== Exercise description ==
Output, without any change, the part of the stored records below that opens with the line containing "Click the MASTER BEDROOM label" and closes with the line containing "(x=113, y=134)", both of those lines included.

Stored records

━━━━━━━━━━━━━━━━━━━━━━━━━━━━━━

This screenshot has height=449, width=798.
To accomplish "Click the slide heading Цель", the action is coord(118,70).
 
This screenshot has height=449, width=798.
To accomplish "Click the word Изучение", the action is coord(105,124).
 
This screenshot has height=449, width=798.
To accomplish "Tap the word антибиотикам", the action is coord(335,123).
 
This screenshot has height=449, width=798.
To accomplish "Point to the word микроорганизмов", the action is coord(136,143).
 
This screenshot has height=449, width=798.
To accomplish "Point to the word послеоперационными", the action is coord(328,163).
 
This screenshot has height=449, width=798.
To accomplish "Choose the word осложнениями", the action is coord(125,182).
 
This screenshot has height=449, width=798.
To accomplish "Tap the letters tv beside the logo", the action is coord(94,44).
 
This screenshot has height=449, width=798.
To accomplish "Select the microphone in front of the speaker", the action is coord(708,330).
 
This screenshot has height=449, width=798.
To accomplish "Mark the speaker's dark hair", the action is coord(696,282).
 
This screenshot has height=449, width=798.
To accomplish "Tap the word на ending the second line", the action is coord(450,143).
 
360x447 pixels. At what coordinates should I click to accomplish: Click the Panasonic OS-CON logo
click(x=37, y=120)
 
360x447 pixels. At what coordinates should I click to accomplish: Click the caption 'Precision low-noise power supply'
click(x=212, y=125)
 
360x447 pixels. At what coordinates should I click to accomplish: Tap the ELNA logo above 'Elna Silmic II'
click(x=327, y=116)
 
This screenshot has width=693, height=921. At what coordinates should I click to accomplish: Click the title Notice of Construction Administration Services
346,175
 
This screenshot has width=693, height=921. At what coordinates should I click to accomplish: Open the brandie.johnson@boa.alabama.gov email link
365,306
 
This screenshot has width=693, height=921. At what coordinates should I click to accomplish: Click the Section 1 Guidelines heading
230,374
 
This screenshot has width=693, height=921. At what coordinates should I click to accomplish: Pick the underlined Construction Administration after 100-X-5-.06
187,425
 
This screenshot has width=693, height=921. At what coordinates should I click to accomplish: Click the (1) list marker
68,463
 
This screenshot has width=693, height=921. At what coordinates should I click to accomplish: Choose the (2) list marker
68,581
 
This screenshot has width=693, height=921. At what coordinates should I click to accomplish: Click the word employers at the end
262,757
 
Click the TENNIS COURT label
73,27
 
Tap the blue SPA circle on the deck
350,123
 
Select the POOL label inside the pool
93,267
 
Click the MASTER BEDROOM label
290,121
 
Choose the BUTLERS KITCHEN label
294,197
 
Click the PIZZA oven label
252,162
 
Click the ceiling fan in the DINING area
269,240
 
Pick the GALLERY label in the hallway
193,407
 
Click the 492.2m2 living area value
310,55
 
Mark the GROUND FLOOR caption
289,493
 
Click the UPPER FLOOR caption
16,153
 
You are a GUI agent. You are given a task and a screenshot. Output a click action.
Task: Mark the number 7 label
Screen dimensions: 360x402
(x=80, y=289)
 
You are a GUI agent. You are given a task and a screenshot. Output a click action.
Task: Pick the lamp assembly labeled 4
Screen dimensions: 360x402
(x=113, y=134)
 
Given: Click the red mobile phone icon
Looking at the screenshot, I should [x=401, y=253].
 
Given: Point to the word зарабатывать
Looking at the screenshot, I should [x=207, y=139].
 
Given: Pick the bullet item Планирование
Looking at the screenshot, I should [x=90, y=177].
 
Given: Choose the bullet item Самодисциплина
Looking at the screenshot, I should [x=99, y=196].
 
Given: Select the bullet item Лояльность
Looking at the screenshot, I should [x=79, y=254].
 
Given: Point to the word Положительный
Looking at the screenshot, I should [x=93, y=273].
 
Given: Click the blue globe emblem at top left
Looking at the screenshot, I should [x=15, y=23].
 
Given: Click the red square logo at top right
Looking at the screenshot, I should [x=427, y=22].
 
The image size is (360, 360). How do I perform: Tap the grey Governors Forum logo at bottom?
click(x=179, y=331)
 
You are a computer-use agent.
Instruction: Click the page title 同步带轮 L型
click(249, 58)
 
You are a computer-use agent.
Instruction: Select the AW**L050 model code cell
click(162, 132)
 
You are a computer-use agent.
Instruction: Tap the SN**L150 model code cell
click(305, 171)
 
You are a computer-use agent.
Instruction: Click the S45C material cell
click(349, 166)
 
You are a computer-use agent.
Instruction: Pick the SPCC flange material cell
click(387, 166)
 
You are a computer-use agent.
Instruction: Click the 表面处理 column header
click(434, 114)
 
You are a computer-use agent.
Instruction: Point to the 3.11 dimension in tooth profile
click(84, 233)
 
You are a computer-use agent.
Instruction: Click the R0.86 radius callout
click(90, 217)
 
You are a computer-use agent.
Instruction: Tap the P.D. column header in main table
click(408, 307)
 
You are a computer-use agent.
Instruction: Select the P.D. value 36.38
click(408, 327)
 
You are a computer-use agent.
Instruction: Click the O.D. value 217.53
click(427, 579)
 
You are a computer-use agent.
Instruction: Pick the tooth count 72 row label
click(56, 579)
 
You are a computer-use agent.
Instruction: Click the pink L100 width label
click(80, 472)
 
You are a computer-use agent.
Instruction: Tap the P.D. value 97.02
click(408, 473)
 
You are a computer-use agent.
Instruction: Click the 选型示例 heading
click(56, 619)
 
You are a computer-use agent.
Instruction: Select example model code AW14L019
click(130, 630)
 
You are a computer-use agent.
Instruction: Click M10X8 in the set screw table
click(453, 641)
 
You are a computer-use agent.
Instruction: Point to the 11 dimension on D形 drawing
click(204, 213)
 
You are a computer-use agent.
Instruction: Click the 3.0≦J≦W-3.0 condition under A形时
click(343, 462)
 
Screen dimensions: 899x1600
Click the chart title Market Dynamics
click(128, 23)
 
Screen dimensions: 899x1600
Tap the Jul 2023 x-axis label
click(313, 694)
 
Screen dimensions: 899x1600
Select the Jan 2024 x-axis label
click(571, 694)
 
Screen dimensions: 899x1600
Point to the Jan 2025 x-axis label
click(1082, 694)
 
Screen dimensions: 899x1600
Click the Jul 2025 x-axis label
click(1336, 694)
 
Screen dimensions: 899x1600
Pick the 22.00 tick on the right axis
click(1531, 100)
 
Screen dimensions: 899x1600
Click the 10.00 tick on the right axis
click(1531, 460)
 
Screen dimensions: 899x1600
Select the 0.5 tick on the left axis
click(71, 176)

━━━━━━━━━━━━━━━━━━━━━━━━━━━━━━

== Task output ==
Click the MASTER BEDROOM label
290,121
 
Choose the BUTLERS KITCHEN label
294,197
 
Click the PIZZA oven label
252,162
 
Click the ceiling fan in the DINING area
269,240
 
Pick the GALLERY label in the hallway
193,407
 
Click the 492.2m2 living area value
310,55
 
Mark the GROUND FLOOR caption
289,493
 
Click the UPPER FLOOR caption
16,153
 
You are a GUI agent. You are given a task and a screenshot. Output a click action.
Task: Mark the number 7 label
Screen dimensions: 360x402
(x=80, y=289)
 
You are a GUI agent. You are given a task and a screenshot. Output a click action.
Task: Pick the lamp assembly labeled 4
Screen dimensions: 360x402
(x=113, y=134)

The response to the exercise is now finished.